Representative Alexandria Ocasio-Cortez is striking back against the Supreme Court's decision to uphold Texas' new controversial abortion law, reminding those who need it that pregnancy-ending medication can be purchased online.

Following the Supreme Court's landmark 5-4 decision to uphold Senate Bill (SB) 8 prohibiting all abortions in Texas once a fetal heartbeat can be detected, the New York Democrat took to Twitter to share her view of the law as harmful, and to suggest actionable steps to her followers.

"Christian extremists are passing forced birth laws to intimidate & cut off abortion services - including for victims of rape, incest, & child abuse," Ocasio-Cortez tweeted on Friday afternoon, lamenting the irregularity of the fact that the strict new law provides no carve-out for pregnancy as a result of victims of these violent circumstances.

Christian extremists are passing forced birth laws to intimidate & cut off abortion services - including for victims of rape, incest, & child abuse.

While we fight back, know you still have options.
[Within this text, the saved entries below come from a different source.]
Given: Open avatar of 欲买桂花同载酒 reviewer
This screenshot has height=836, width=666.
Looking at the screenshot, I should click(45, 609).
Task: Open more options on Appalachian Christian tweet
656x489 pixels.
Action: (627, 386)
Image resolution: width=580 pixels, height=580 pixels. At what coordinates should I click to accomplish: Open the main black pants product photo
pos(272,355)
Pills can be mailed to your home discreetly.

Info here:https://t.co/561UYxRmM2 https://t.co/BebHpLLDQ9

— Alexandria Ocasio-Cortez (@AOC) September 3, 2021

"While we fight back, know you still have options. Pills can be mailed to your home discreetly," she added.
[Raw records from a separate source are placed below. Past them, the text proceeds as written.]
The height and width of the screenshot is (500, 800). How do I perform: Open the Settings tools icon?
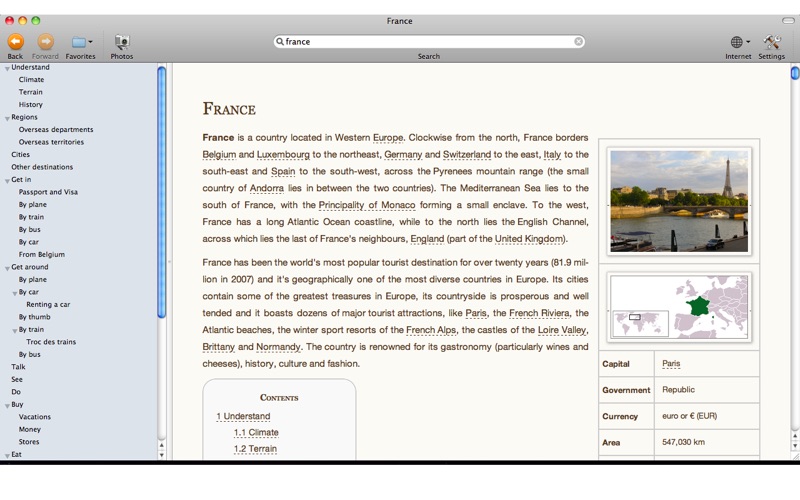(771, 42)

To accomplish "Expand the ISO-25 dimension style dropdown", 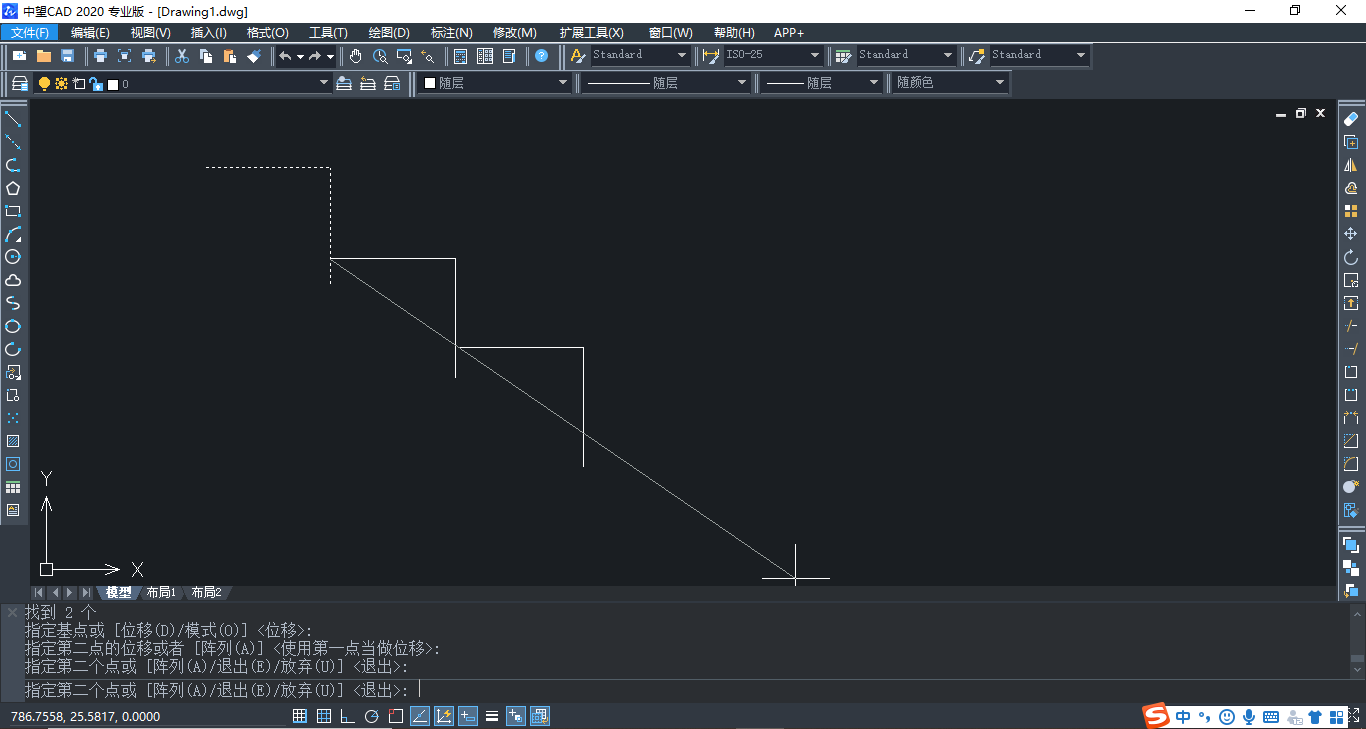I will tap(813, 55).
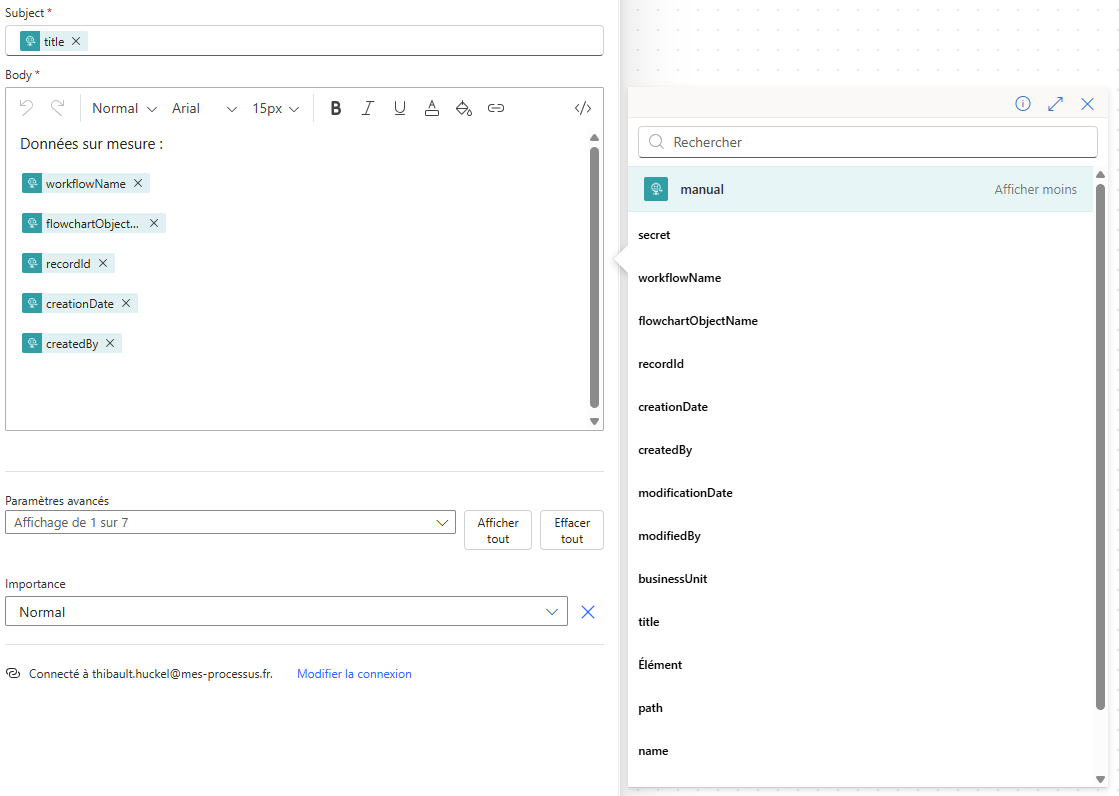Insert a hyperlink in the body
The width and height of the screenshot is (1119, 796).
click(496, 108)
She shared links to Plancpills.org, an organization that strives to give people experiencing early pregnancy the tools to end their pregnancies if they desire through "medication abortion," also known as the "abortion pill."
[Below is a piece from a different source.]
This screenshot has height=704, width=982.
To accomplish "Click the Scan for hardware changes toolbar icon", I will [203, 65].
Abortion pills work to end pregnancies through the use of a few medications, usually a combination of Mifepristone and Misoprostol taken in pill form over a day or two, generally in the first trimester. This method has been approved by the U.S. Food and Drug Administration and is often recommended by the American College of Obstetricians and Gynecologists.

Plancpills.org, built by a "team of veteran public health advocates, researchers, social justice activists and digital strategists," does not itself dispense abortion pills. Instead, they offer information, resource kits, support, provider links and answer frequently asked questions.

The organization provides detailed information on what is available in the way of medication abortions state by state, as laws and regulations vary throughout the country. In some places, medication abortions are available via a prescription from an in-person doctor visit, a telemedicine encounter or through an online pharmacy.

"SB8 is abhorrent legislation that is forcing people to change how they access abortion in TX," Elisa Wells, Plan C Co-Founder and Co-Director wrote in an email to Newsweek. "The good news is that an 'abortion road trip' is no longer needed to access a safe abortion. The availability of modern, safe abortion pills by mail—either through physician supported services like Aid Access or through online pharmacies—means that people no longer have to find transportation, take time off from work, arrange childcare, or needlessly expose themselves to COVID to have an abortion."

"Plan C provides the information that pregnant people in Texas need to take back the power from failed Republican legislators and safely manage their own abortion care."

Ocasio-Cortez retweeted a post by @Plancpills reading, "Road trips and long lines to the clinic are a thing of the past! Visit http://PLANCPILLS.ORG to find abortion pills online. EXTRA REMINDER: AID Access is now offering advanced provision of abortion pills to people in Texas for $105."

Aid access is an organization dedicated to providing help to women who are not able to access abortion services on their own.

AOC
Representative Alexandria Ocasio-Cortez is striking back against the Supreme Court's decision to uphold Texas' new controversial abortion law, reminding those who need it that pregnancy-ending medication can be purchased online. Above, Ocasio-Cortez speaks about the eviction moratorium at the Capitol on August 03, 2021, in Washington, DC. Kevin Dietsch/Getty

Updated 09/04/2021, 2:35 p.m. ET: This story has been updated with a statement from the founder and co-director of Plan C.